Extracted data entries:

Segment Open

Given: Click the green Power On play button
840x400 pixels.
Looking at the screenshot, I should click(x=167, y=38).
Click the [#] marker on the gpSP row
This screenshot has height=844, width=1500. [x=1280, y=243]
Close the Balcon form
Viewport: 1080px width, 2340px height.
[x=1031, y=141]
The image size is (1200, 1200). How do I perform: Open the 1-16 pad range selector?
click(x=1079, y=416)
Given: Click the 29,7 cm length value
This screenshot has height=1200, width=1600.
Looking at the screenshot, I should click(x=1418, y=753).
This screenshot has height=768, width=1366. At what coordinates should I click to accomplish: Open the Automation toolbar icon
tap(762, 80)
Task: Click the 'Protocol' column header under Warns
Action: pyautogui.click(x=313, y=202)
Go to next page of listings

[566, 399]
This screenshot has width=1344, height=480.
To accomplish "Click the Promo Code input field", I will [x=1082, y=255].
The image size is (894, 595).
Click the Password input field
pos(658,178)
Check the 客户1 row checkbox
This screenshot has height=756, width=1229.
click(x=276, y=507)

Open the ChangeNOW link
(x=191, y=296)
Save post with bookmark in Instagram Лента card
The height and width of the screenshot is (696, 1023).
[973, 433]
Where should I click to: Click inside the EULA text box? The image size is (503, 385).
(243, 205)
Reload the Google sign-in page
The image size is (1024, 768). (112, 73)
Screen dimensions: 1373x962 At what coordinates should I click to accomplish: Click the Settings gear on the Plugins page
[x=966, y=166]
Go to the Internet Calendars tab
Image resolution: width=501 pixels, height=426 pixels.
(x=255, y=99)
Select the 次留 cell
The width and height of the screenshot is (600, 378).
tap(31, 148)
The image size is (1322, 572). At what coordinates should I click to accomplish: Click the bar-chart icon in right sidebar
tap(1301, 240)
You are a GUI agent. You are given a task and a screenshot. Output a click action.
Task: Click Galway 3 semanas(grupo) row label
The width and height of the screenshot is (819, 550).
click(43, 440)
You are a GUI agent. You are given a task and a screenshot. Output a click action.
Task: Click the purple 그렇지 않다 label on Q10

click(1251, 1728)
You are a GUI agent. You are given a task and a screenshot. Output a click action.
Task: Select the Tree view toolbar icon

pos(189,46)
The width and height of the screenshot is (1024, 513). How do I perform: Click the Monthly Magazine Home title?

Segment Closed

Each record is to be repeated word for word, with none skipped.

Given: Click the green Power On play button
840x400 pixels.
Looking at the screenshot, I should click(x=167, y=38).
Click the [#] marker on the gpSP row
This screenshot has height=844, width=1500. [x=1280, y=243]
Close the Balcon form
Viewport: 1080px width, 2340px height.
[x=1031, y=141]
The image size is (1200, 1200). How do I perform: Open the 1-16 pad range selector?
click(x=1079, y=416)
Given: Click the 29,7 cm length value
This screenshot has height=1200, width=1600.
Looking at the screenshot, I should click(x=1418, y=753).
This screenshot has height=768, width=1366. At what coordinates should I click to accomplish: Open the Automation toolbar icon
tap(762, 80)
Task: Click the 'Protocol' column header under Warns
Action: pyautogui.click(x=313, y=202)
Go to next page of listings

[566, 399]
This screenshot has width=1344, height=480.
To accomplish "Click the Promo Code input field", I will [x=1082, y=255].
The image size is (894, 595).
Click the Password input field
pos(658,178)
Check the 客户1 row checkbox
This screenshot has height=756, width=1229.
click(x=276, y=507)

Open the ChangeNOW link
(x=191, y=296)
Save post with bookmark in Instagram Лента card
The height and width of the screenshot is (696, 1023).
[973, 433]
Where should I click to: Click inside the EULA text box? The image size is (503, 385).
(243, 205)
Reload the Google sign-in page
The image size is (1024, 768). (112, 73)
Screen dimensions: 1373x962 At what coordinates should I click to accomplish: Click the Settings gear on the Plugins page
[x=966, y=166]
Go to the Internet Calendars tab
Image resolution: width=501 pixels, height=426 pixels.
(x=255, y=99)
Select the 次留 cell
The width and height of the screenshot is (600, 378).
tap(31, 148)
The image size is (1322, 572). At what coordinates should I click to accomplish: Click the bar-chart icon in right sidebar
tap(1301, 240)
You are a GUI agent. You are given a task and a screenshot. Output a click action.
Task: Click Galway 3 semanas(grupo) row label
The width and height of the screenshot is (819, 550).
click(43, 440)
You are a GUI agent. You are given a task and a screenshot. Output a click action.
Task: Click the purple 그렇지 않다 label on Q10

click(1251, 1728)
You are a GUI agent. You are given a task and a screenshot. Output a click action.
Task: Select the Tree view toolbar icon

pos(189,46)
The width and height of the screenshot is (1024, 513). How do I perform: Click the Monthly Magazine Home title?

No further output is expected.